◆ Try it: Exact repetition of every entry is required.

◆ Supplied records:

↓↓↓

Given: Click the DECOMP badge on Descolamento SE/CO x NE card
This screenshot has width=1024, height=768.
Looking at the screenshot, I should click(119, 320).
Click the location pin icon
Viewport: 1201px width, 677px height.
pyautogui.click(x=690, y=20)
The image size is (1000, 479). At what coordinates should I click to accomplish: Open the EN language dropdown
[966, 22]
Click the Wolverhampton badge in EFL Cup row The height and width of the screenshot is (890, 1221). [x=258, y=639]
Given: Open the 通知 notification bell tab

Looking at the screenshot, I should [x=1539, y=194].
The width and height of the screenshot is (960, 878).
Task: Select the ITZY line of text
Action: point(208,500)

↑↑↑

◆ Problem solution:
Given: Click the DECOMP badge on Descolamento SE/CO x NE card
This screenshot has width=1024, height=768.
Looking at the screenshot, I should click(119, 320).
Click the location pin icon
Viewport: 1201px width, 677px height.
pyautogui.click(x=690, y=20)
The image size is (1000, 479). At what coordinates should I click to accomplish: Open the EN language dropdown
[966, 22]
Click the Wolverhampton badge in EFL Cup row The height and width of the screenshot is (890, 1221). [x=258, y=639]
Given: Open the 通知 notification bell tab

Looking at the screenshot, I should [x=1539, y=194].
The width and height of the screenshot is (960, 878).
Task: Select the ITZY line of text
Action: point(208,500)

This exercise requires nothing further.